Peak of lockdown depression sparks fears among ‘Hikikomori’ for EU youth

A spike in depression caused by EU lockdown rules has sparked serious mental health issues among young people in the bloc.

EU politicians are beginning to fear for the long-term prospects of young people within the bloc, with the lockdown in particular being cited as causing a spike in depression among children and young adults.

Many officials across the continent have already sounded the alarm about the long-term impact draconian anti-coronavirus measures would have on children, with German ministers finding that up to three in four under-18s years are now struggling with some kind of psychological problem.

In a written question submitted to the European Commission, Christian Democrat MEP Isabella Adinolfi has now expressed concern about the growth of the “hikikomori” syndrome within the bloc.

Associated with Japan, “hikikomori” are described as people – mostly teenagers and young adults – who isolate themselves, refusing to leave their homes to go to work, school or social events.

“Hikikomori, a Japanese term that literally means ‘to be confined’, is used to describe young people who refuse to leave home, go to school or see their friends, only maintaining relationships via the web” , she wrote.

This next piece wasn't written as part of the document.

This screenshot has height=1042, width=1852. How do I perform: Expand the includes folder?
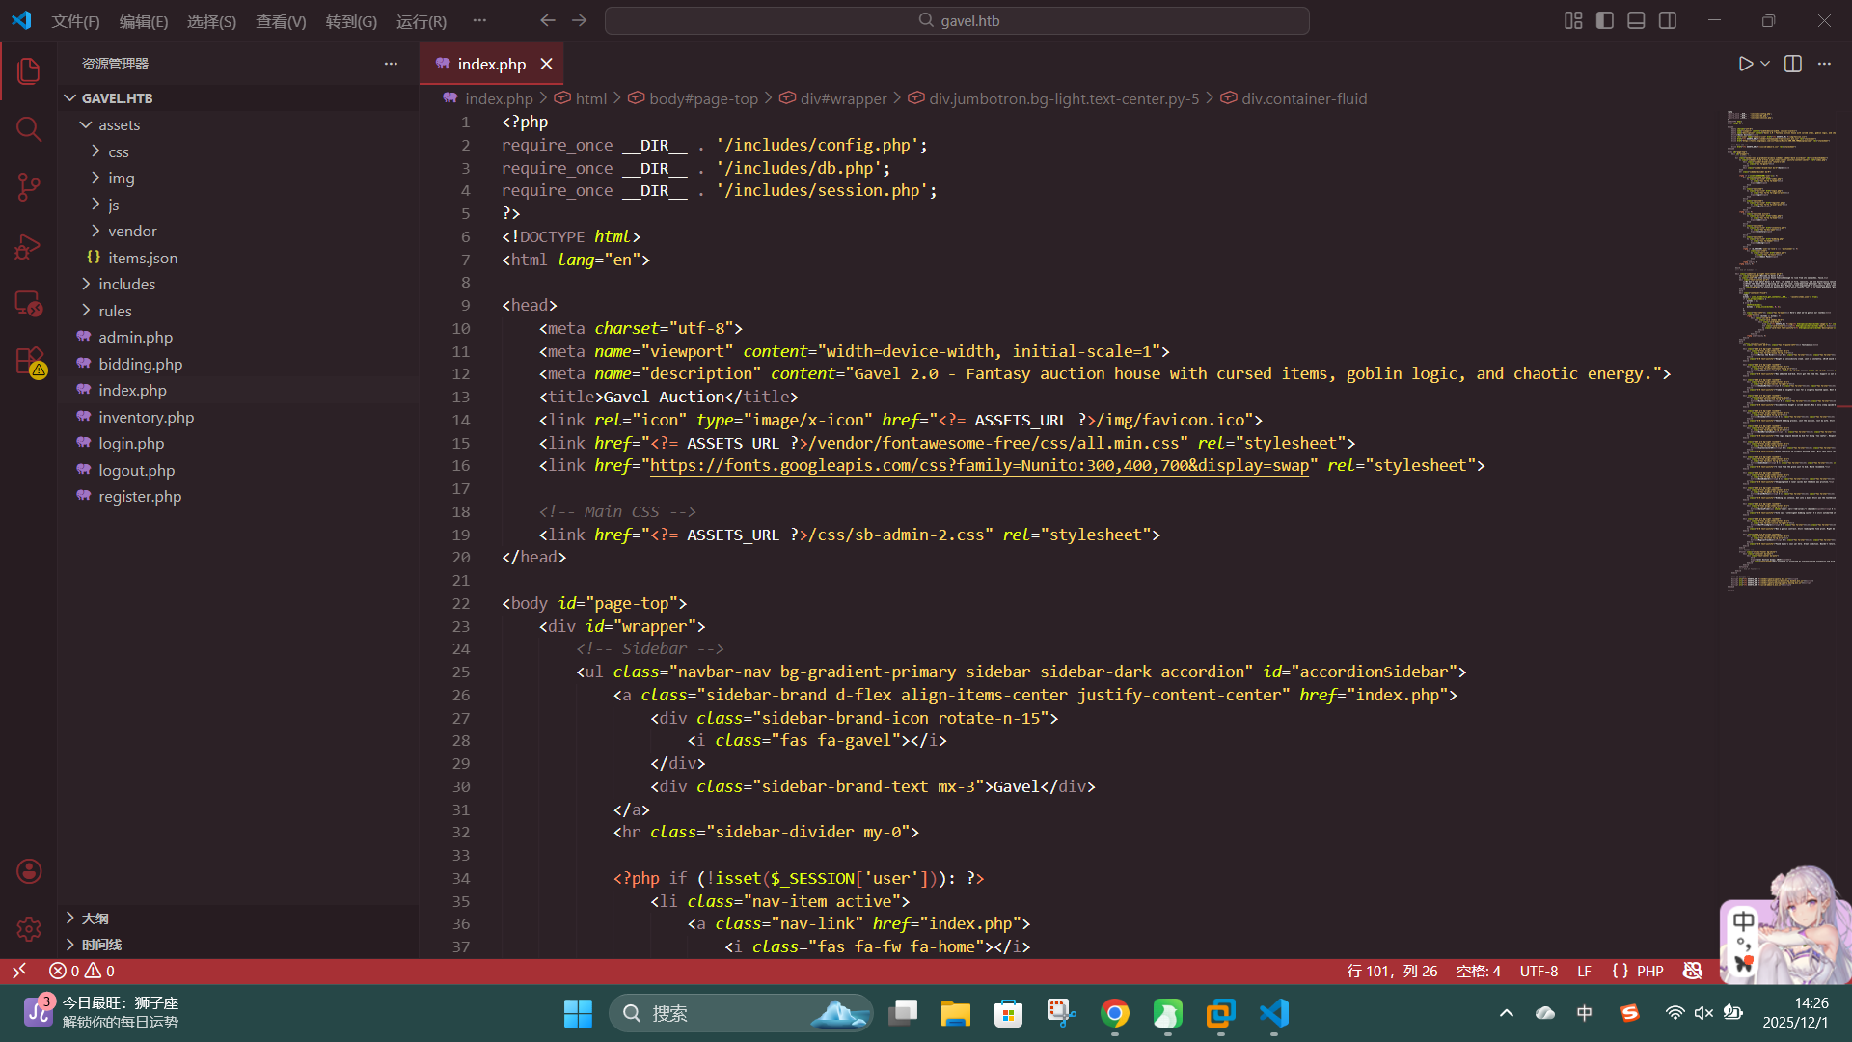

Adinolfi went on to express concern that a recent study found that tens of thousands of young people in Italy alone now suffer from social syndrome, and that tens of thousands more across the country are deemed to be at risk.

Responding to the MEP, the Commission confirmed that it was concerned about the long-term effects of the lockdown on the “severance of ties between family, friends or classmates”, and although it would not conduct any study on European hikikomori specifically, she nevertheless works on what she calls a “comprehensive and preventive approach to mental health”.

“In line with all EU health policies, the aim of this new mental health initiative (which is planned as a Commission communication) is to support people in vulnerable situations” , noted Health Commissioner Stella Kyriakides, adding that the project seeks to “improve access to prevention, treatment and care, including for children and young people”.

However, the issue of young people becoming Japanese-style inmates is not the only issue facing the EU in the post-pandemic era, with much younger children appearing to be heavily affected by the effects of the lockdown.

Young people in Germany in particular appear to be hit hard, with government and private sources both suggesting that the country’s youngest have suffered greatly from the severe COVID-19 restrictions, both in terms of academic ability and mental health.

A recent global study of children’s reading ability found that up to one in four German fourth-grade pupils are unable to read at the minimum level expected for their age, a considerable jump from pre-pandemic figures.